Membaca Buku Juga Butuh Pengawasan Orang Tua. (Ilustrasi: Unsplash.com) |
Aktivitas literasi seperti membaca buku merupakan kegiatan positif. Pelajar di zaman sekarang yang notabene lebih senang menggenggam smartphone perlu membiasakan diri membaca buku agar terus meningkatkan pengetahuan dan wawasan. Tetapi, membaca buku, apalagi untuk usia sekolah ternyata tetap butuh pengawasan orang tua.
Pengawasan orang tua yang kita pahami mungkin diperuntukan untuk tontonan, gim, dan sampai lingkungan pertemanan siswa. Tetapi, banyak yang luput bahwa siswa yang membaca buku pun tetap harus mendapatkan pengawasan orang tua.
Mengapa hal ini perlu dilakukan? Para siswa, mulai dari SD, SMP, atau SMA masih belum memiliki banyak pengetahuan dan wawasan dalam mencerna bacaan-bacaan yang baru mereka baca. Jika tidak, mereka akan menghadapi kekerasan simbolik yang tanpa sadar menciptakan kebiasaan mereka kelak ketika dewasa.
Siswa SD, mungkin bacaan mereka tidak seberat siswa SMP dan SMA. Tetapi, di sini lah peran orang tua dibutuhkan. Salah satu buku yang paling sering dibaca siswa adalah buku sekolah. Dalam buku sekolah, pelajaran Bahasa Indonesia misalnya, ada banyak narasi contoh yang bisa saja baru untuk dikenal oleh mereka.
Orang tua berperan untuk memberi pemahaman dasar terkait narasi yang ditulis dalam buku tersebut. Kita contohkan profil pekerjaan ayah. Dalam narasi contoh, baik dalam bentuk cerita atau soal, buku mata pelajaran Bahasa indonesia kerap menampilkan ilustrasi seorang ayah dari keluarga kelas atas.
Ayah yang memiliki pekerjaan bergengsi, pengusaha, polisi, guru, dan lain-lain. Dan, itu tidak dimiliki oleh semua siswa di luar sana. Orang tua wajib memberikan pemahaman dasar tentang hal ini, selain untuk memahami maksud dari bacaan dalam buku, juga agar siswa dapat mengenali keluarganya lebih dalam.
Selain buku pelajaran, buku cerita yang dibaca siswa SD pun tetap harus didampingi oleh orang tua. Hal ini bertujuan agar siswa SD yang masih sulit mencerna sesuatu yang tersirat, dapat mendapatkan pesan dari apa yang ia baca.

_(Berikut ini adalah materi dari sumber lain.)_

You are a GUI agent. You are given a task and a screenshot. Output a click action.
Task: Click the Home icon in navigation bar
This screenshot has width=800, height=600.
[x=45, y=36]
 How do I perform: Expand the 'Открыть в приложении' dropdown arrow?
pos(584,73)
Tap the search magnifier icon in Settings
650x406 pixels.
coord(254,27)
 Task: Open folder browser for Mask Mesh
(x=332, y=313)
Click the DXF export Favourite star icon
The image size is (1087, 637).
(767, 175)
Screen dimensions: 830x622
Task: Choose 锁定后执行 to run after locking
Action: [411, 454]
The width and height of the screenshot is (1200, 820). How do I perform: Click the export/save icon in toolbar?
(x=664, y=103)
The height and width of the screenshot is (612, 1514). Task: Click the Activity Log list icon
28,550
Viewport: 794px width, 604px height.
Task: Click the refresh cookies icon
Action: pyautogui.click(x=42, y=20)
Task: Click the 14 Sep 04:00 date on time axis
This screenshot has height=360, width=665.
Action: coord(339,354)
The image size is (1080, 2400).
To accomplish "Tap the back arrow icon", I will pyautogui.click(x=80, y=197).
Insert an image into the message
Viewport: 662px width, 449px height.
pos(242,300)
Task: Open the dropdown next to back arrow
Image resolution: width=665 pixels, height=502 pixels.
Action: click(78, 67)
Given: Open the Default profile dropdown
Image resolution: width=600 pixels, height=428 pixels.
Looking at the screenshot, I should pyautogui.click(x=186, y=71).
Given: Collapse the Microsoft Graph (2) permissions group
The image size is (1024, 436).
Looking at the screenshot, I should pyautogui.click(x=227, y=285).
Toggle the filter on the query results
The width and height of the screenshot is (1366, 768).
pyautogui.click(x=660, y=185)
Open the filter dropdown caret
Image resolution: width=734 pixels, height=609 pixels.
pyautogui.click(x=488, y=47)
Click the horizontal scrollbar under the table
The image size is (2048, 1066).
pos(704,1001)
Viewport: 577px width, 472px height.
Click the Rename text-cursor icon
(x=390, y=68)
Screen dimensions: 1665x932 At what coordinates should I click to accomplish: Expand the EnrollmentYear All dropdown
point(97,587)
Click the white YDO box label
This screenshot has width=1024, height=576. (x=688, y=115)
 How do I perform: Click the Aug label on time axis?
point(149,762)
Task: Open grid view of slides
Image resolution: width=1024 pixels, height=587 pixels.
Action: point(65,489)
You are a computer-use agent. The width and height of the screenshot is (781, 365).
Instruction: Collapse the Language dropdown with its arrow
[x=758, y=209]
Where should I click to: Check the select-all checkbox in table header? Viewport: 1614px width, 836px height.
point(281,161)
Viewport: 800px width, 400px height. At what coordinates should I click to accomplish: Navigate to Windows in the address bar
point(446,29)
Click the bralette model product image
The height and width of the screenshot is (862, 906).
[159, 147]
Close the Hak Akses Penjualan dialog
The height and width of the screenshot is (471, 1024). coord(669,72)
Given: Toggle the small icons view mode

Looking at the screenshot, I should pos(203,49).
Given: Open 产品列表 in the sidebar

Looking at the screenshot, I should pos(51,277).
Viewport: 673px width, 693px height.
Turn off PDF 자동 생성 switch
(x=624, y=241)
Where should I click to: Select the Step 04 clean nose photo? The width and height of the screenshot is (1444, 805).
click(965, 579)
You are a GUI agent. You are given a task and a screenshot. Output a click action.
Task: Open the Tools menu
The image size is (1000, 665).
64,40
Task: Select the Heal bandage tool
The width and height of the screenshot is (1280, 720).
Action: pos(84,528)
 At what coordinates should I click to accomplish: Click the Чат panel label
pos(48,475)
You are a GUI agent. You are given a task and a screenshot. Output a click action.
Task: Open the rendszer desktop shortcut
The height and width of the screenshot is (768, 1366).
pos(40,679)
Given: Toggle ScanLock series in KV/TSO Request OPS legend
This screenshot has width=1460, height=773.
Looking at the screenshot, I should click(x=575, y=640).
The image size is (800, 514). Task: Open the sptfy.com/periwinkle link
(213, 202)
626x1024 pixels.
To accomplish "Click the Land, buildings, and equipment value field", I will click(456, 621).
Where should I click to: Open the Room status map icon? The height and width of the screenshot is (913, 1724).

Cerita 'Si Kancil Anak Nakal' misalnya, siswa SD yang membaca buku tersebut bisa saja mendogma bahwa hewan kancil adalah pencuri secara definitif. Padahal, jika didampingi orang tua, siswa SD bisa mendapatkan pemahaman yang lebih konprehensif.
Mulai dari menjelaskan maksud dari cerita tersebut. Sampai menjelaskan lebih detil tentang tokoh-tokoh yang ada dalam buku itu. Sehingga, fokus dalam proses membaca di sini tidak hanya membuat seorang siswa mampu membaca tapi juga paham akan bacaannya.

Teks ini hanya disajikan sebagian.